> [Material for this exercise]

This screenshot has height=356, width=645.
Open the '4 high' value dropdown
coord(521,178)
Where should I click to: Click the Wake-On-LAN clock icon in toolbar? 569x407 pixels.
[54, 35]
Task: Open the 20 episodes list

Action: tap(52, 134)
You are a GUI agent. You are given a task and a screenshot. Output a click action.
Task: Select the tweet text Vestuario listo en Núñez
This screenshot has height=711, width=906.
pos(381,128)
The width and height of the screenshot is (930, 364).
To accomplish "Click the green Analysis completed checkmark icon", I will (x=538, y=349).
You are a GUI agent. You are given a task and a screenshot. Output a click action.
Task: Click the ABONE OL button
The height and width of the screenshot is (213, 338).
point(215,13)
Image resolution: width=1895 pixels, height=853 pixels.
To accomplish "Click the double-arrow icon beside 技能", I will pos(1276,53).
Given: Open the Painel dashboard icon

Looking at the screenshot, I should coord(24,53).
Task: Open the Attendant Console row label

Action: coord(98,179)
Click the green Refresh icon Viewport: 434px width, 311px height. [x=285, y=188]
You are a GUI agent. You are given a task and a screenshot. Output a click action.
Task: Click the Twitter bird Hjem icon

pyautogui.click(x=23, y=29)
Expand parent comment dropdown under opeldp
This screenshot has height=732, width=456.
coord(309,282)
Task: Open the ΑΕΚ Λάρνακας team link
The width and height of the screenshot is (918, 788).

> [Work item] When a line in the material above holds the word "green", copy that line.

> [Answer to this problem]
To accomplish "Click the green Analysis completed checkmark icon", I will (x=538, y=349).
Click the green Refresh icon Viewport: 434px width, 311px height. [x=285, y=188]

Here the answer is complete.